Controls for adding points or navigating the map are located at the top right corner of the map:
Navigate or drag the map to the desired location.
Draw a single point.
- Name
- The name of the entered location, most research projects will have a code or name for each location such as Australian Wet Tropics or CU42A.
- Location
Actual location formated in the WTK standard.
- Note:
- If you want to enter a location manually as text it may be easier to add the location using the map first and edit the text that is provided.
- Elevation
Optionally, enter the elevation as meters above mean sea level (MSL).
- Note:
- Dataset location will be pre-filled to the project location if the project had a valid point location before the dataset is created.
- The entered elevation won’t be used in exported metadata records but it will be used in the record title.
- Location Offset (optional)
Providing a location offset means that the actual location used will be offset from the location entered above.
This may seem odd but it is useful where the important information is the distance from somewhere rather than the actual point on earth.
For example, you may have many sensors spaced around a central point - it would then make sense to enter the project location at the centre and set each dataset to offset from that location.
- Latitude Offset (meters)
- How far the location latitude should be offset in meters, this can be positive or negative.
- Longitude Offset (meters)
- How far the location longitude should be offset in meters, this can be positive or negative.
- Elevation Offset (meters)
- How far the location height above mean sea level should be offset in meters, this can be positive or negative.
7. Submit¶
Submit provides full project validation and an overview of the generated records and data ingesters.
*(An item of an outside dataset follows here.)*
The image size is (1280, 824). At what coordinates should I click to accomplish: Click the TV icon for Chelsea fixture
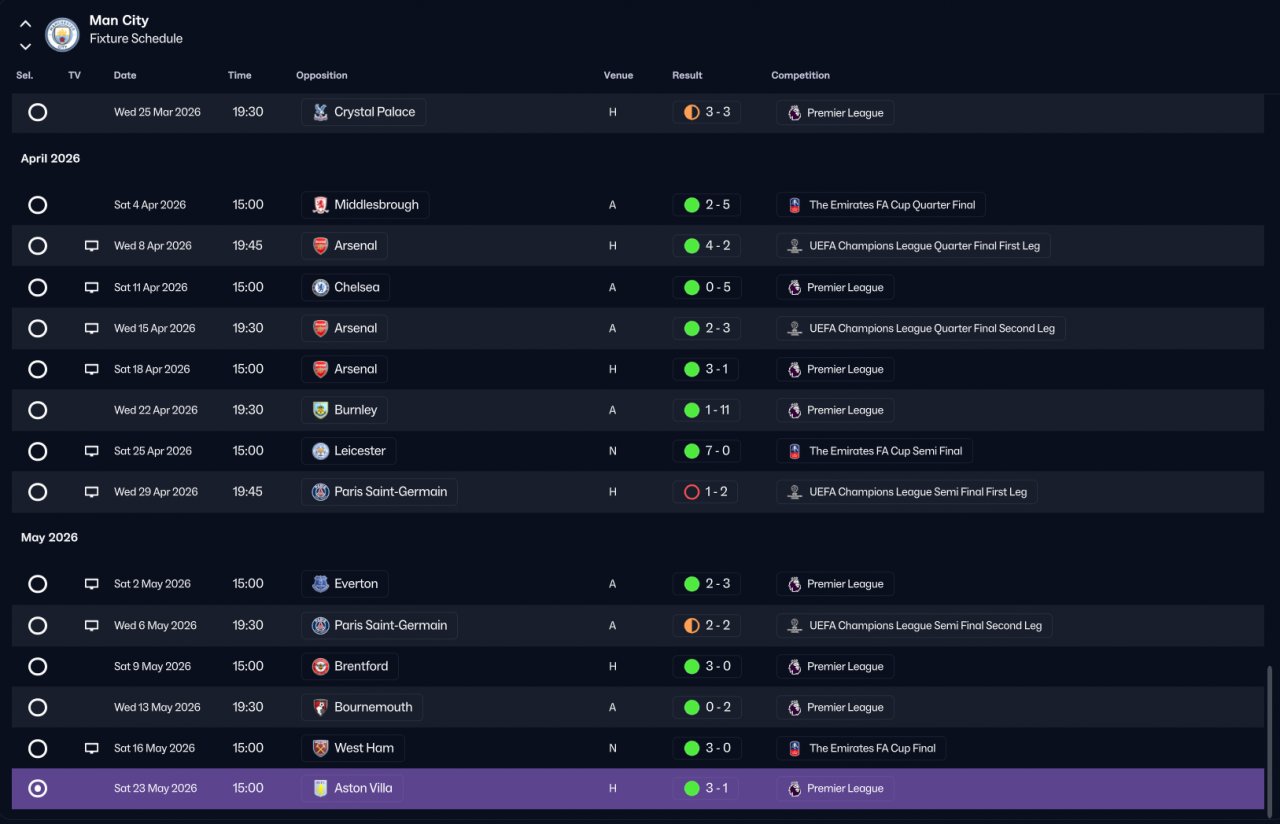point(92,287)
The project has four states:
Open - The initial state when a project is created, the creator and administrators have read/write access. The creator can also share permissions with other users.
Submitted - When the project is submitted by the creator it is ready to be reviewed by the administrators and either approved or reopened. A project can only be submitted when there are no validation errors. In the submitted state creators have read access and administrators have read/write access.
- Approved - When an administrator approves the project:
- Metadata records are exported to ReDBox.
- Data ingesters are configured and started.
- The project can no longer be modified, the creator and administrators only have read access.
Disabled - This state represents the end of the project, when an administrator disables an approved project it disables all ingesters (no more data will be ingested).
The generated record for each dataset can be viewed, edited or reset. Viewing a dataset record is exactly the same as general details, descriptions and information all on a single form.

Figure 7: Submit page.
Description of Fields¶
- Validation
The validation section lists all errors that need to be fixed before the project can continue on to the next step.
The submit and approve buttons will be hidden if there are any validation errors.
Validation errors are categorised per page, giving the name of the field and the error message.
- Summary of Datasets & Records
Provides a quick overview of all datasets in the project along with:
- Link to their data management page.
- Link to exported metadata records (if the project has already been approved).
- Link to create and/or view the metadata that will be exported.
- Option to reset all modifications to that specific datasets metadata.
- Project Notes
- Add notes to the project, these will be visible to everyone with view access and are a simple way of communicating between administrators and users.
Managing & Searching Data¶
Projects, datasets and data can be searched and edited through the Browse Data page (accessed through the Browse Data menu item along the top):
- You can specify your search criteria in the left hand sidebar, this includes the search type, ID list, string/keywords, state and dates. Each search criteria further filters the results.
- The buttons along the top of the page alow you to perform actions on multiple search results (eg. enable all selected datasets).
- The dropdown/multi-select boxes along the top-right allow you to order your search results.
- Each result can be selected by clicking the checkbox on it’s left.
- Each search result has actions on the right hand side.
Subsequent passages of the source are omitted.